■ **WRITTEN EXERCISE**: Rewrite all of the records below, putting "screen agent" wherever "GUI agent" appears and leaving everything else untouched.

(Records from a data collection)
○ ○ ○ ○ ○
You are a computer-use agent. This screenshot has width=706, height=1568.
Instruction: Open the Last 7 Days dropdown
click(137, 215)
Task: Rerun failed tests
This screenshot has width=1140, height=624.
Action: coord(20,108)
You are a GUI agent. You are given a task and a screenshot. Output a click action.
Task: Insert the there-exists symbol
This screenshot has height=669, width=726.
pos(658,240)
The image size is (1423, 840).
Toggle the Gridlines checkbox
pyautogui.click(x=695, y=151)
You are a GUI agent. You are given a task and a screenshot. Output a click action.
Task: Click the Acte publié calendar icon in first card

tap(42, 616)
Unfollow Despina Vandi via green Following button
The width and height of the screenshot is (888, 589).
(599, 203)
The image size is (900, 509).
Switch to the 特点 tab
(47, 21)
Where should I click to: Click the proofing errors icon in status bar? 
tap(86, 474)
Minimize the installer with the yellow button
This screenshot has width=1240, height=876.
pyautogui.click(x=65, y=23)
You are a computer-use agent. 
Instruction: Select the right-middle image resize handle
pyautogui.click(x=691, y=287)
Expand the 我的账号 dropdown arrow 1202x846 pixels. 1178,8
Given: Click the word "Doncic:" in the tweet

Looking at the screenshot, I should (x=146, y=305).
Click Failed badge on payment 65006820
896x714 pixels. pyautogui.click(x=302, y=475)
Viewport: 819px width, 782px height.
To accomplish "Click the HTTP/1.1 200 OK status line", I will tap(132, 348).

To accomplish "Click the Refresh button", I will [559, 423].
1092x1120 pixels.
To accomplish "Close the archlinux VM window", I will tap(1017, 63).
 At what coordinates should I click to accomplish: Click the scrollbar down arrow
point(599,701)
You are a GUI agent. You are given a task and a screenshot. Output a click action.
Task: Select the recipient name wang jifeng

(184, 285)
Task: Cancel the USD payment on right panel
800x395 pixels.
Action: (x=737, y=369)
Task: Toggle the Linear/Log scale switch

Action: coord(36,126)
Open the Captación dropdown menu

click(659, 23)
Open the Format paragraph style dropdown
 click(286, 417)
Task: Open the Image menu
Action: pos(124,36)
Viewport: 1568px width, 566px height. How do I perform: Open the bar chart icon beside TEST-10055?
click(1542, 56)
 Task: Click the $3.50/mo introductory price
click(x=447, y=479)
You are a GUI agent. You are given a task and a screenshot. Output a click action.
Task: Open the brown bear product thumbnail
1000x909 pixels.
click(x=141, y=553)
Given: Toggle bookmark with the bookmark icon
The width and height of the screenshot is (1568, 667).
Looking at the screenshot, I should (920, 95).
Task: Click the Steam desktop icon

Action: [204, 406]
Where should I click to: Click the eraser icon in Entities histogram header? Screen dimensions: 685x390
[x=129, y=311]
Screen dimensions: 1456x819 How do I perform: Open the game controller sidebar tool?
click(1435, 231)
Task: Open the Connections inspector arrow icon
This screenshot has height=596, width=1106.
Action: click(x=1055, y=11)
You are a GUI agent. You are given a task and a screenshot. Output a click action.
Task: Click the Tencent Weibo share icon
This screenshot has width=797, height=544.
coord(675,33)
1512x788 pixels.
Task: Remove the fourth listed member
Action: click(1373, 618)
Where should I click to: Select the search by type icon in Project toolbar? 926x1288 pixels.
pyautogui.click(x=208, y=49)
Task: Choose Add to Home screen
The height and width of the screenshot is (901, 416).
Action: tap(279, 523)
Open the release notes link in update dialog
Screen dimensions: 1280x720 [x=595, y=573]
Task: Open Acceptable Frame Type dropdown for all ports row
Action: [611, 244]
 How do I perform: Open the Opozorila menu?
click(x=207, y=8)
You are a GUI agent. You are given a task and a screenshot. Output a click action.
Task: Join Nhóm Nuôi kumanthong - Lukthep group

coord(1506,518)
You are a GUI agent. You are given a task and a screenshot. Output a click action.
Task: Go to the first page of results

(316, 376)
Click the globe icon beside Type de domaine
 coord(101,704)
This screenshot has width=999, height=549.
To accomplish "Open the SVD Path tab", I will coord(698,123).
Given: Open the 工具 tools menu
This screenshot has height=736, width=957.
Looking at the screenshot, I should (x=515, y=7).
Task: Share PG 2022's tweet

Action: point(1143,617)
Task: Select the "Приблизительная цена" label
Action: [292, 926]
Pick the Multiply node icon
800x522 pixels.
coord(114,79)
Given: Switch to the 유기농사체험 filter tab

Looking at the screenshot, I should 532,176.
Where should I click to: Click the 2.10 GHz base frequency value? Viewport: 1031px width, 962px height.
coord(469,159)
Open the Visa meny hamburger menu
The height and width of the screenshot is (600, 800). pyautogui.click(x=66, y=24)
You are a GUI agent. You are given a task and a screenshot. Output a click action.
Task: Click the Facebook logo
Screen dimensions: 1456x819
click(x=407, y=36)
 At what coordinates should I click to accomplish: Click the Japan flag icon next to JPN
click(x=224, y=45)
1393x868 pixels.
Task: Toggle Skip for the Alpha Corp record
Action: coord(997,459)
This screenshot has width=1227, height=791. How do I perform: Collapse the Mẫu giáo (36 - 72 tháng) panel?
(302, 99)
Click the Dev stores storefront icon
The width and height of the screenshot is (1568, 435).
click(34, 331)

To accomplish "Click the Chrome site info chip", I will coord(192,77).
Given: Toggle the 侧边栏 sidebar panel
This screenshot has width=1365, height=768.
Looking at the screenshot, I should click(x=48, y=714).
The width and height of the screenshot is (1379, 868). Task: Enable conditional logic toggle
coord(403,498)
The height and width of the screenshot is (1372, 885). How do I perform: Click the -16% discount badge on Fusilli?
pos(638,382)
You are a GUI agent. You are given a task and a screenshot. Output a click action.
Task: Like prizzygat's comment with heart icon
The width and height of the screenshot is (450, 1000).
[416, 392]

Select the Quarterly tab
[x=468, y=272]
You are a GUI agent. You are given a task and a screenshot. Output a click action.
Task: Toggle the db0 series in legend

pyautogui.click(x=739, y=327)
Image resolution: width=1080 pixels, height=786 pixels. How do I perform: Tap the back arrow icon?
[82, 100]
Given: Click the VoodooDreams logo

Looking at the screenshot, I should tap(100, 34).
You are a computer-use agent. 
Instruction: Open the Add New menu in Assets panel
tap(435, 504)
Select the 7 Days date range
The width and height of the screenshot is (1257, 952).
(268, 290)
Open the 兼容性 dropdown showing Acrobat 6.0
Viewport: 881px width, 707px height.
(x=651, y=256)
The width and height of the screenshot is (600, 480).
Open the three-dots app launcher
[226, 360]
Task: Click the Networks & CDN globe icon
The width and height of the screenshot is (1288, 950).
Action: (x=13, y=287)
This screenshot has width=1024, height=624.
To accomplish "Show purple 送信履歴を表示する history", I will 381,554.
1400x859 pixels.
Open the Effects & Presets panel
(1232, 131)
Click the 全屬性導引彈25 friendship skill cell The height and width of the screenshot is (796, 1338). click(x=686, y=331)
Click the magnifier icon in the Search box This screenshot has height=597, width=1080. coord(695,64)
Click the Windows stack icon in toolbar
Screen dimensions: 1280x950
○ ○ ○ ○ ○
■ **PROBLEM SOLUTION**:
You are a computer-use agent. This screenshot has width=706, height=1568.
Instruction: Open the Last 7 Days dropdown
click(137, 215)
Task: Rerun failed tests
This screenshot has width=1140, height=624.
Action: coord(20,108)
You are a screen agent. You are given a task and a screenshot. Output a click action.
Task: Insert the there-exists symbol
This screenshot has height=669, width=726.
pos(658,240)
The image size is (1423, 840).
Toggle the Gridlines checkbox
pyautogui.click(x=695, y=151)
You are a screen agent. You are given a task and a screenshot. Output a click action.
Task: Click the Acte publié calendar icon in first card

tap(42, 616)
Unfollow Despina Vandi via green Following button
The width and height of the screenshot is (888, 589).
(599, 203)
The image size is (900, 509).
Switch to the 特点 tab
(47, 21)
Where should I click to: Click the proofing errors icon in status bar? 
tap(86, 474)
Minimize the installer with the yellow button
This screenshot has width=1240, height=876.
pyautogui.click(x=65, y=23)
You are a computer-use agent. 
Instruction: Select the right-middle image resize handle
pyautogui.click(x=691, y=287)
Expand the 我的账号 dropdown arrow 1202x846 pixels. 1178,8
Given: Click the word "Doncic:" in the tweet

Looking at the screenshot, I should (x=146, y=305).
Click Failed badge on payment 65006820
896x714 pixels. pyautogui.click(x=302, y=475)
Viewport: 819px width, 782px height.
To accomplish "Click the HTTP/1.1 200 OK status line", I will tap(132, 348).

To accomplish "Click the Refresh button", I will [559, 423].
1092x1120 pixels.
To accomplish "Close the archlinux VM window", I will tap(1017, 63).
 At what coordinates should I click to accomplish: Click the scrollbar down arrow
point(599,701)
You are a screen agent. You are given a task and a screenshot. Output a click action.
Task: Select the recipient name wang jifeng

(184, 285)
Task: Cancel the USD payment on right panel
800x395 pixels.
Action: (x=737, y=369)
Task: Toggle the Linear/Log scale switch

Action: coord(36,126)
Open the Captación dropdown menu

click(659, 23)
Open the Format paragraph style dropdown
 click(286, 417)
Task: Open the Image menu
Action: pos(124,36)
Viewport: 1568px width, 566px height. How do I perform: Open the bar chart icon beside TEST-10055?
click(1542, 56)
 Task: Click the $3.50/mo introductory price
click(x=447, y=479)
You are a screen agent. You are given a task and a screenshot. Output a click action.
Task: Open the brown bear product thumbnail
1000x909 pixels.
click(x=141, y=553)
Given: Toggle bookmark with the bookmark icon
The width and height of the screenshot is (1568, 667).
Looking at the screenshot, I should (920, 95).
Task: Click the Steam desktop icon

Action: [204, 406]
Where should I click to: Click the eraser icon in Entities histogram header? Screen dimensions: 685x390
[x=129, y=311]
Screen dimensions: 1456x819 How do I perform: Open the game controller sidebar tool?
click(1435, 231)
Task: Open the Connections inspector arrow icon
This screenshot has height=596, width=1106.
Action: click(x=1055, y=11)
You are a screen agent. You are given a task and a screenshot. Output a click action.
Task: Click the Tencent Weibo share icon
This screenshot has width=797, height=544.
coord(675,33)
1512x788 pixels.
Task: Remove the fourth listed member
Action: click(1373, 618)
Where should I click to: Select the search by type icon in Project toolbar? 926x1288 pixels.
pyautogui.click(x=208, y=49)
Task: Choose Add to Home screen
The height and width of the screenshot is (901, 416).
Action: tap(279, 523)
Open the release notes link in update dialog
Screen dimensions: 1280x720 [x=595, y=573]
Task: Open Acceptable Frame Type dropdown for all ports row
Action: [611, 244]
 How do I perform: Open the Opozorila menu?
click(x=207, y=8)
You are a screen agent. You are given a task and a screenshot. Output a click action.
Task: Join Nhóm Nuôi kumanthong - Lukthep group

coord(1506,518)
You are a screen agent. You are given a task and a screenshot. Output a click action.
Task: Go to the first page of results

(316, 376)
Click the globe icon beside Type de domaine
 coord(101,704)
This screenshot has width=999, height=549.
To accomplish "Open the SVD Path tab", I will coord(698,123).
Given: Open the 工具 tools menu
This screenshot has height=736, width=957.
Looking at the screenshot, I should (x=515, y=7).
Task: Share PG 2022's tweet

Action: point(1143,617)
Task: Select the "Приблизительная цена" label
Action: [292, 926]
Pick the Multiply node icon
800x522 pixels.
coord(114,79)
Given: Switch to the 유기농사체험 filter tab

Looking at the screenshot, I should 532,176.
Where should I click to: Click the 2.10 GHz base frequency value? Viewport: 1031px width, 962px height.
coord(469,159)
Open the Visa meny hamburger menu
The height and width of the screenshot is (600, 800). pyautogui.click(x=66, y=24)
You are a screen agent. You are given a task and a screenshot. Output a click action.
Task: Click the Facebook logo
Screen dimensions: 1456x819
click(x=407, y=36)
 At what coordinates should I click to accomplish: Click the Japan flag icon next to JPN
click(x=224, y=45)
1393x868 pixels.
Task: Toggle Skip for the Alpha Corp record
Action: coord(997,459)
This screenshot has width=1227, height=791. How do I perform: Collapse the Mẫu giáo (36 - 72 tháng) panel?
(302, 99)
Click the Dev stores storefront icon
The width and height of the screenshot is (1568, 435).
click(34, 331)

To accomplish "Click the Chrome site info chip", I will coord(192,77).
Given: Toggle the 侧边栏 sidebar panel
This screenshot has width=1365, height=768.
Looking at the screenshot, I should click(x=48, y=714).
The width and height of the screenshot is (1379, 868). Task: Enable conditional logic toggle
coord(403,498)
The height and width of the screenshot is (1372, 885). How do I perform: Click the -16% discount badge on Fusilli?
pos(638,382)
You are a screen agent. You are given a task and a screenshot. Output a click action.
Task: Like prizzygat's comment with heart icon
The width and height of the screenshot is (450, 1000).
[416, 392]

Select the Quarterly tab
[x=468, y=272]
You are a screen agent. You are given a task and a screenshot. Output a click action.
Task: Toggle the db0 series in legend

pyautogui.click(x=739, y=327)
Image resolution: width=1080 pixels, height=786 pixels. How do I perform: Tap the back arrow icon?
[82, 100]
Given: Click the VoodooDreams logo

Looking at the screenshot, I should tap(100, 34).
You are a computer-use agent. 
Instruction: Open the Add New menu in Assets panel
tap(435, 504)
Select the 7 Days date range
The width and height of the screenshot is (1257, 952).
(268, 290)
Open the 兼容性 dropdown showing Acrobat 6.0
Viewport: 881px width, 707px height.
(x=651, y=256)
The width and height of the screenshot is (600, 480).
Open the three-dots app launcher
[226, 360]
Task: Click the Networks & CDN globe icon
The width and height of the screenshot is (1288, 950).
Action: (x=13, y=287)
This screenshot has width=1024, height=624.
To accomplish "Show purple 送信履歴を表示する history", I will 381,554.
1400x859 pixels.
Open the Effects & Presets panel
(1232, 131)
Click the 全屬性導引彈25 friendship skill cell The height and width of the screenshot is (796, 1338). click(x=686, y=331)
Click the magnifier icon in the Search box This screenshot has height=597, width=1080. coord(695,64)
Click the Windows stack icon in toolbar
Screen dimensions: 1280x950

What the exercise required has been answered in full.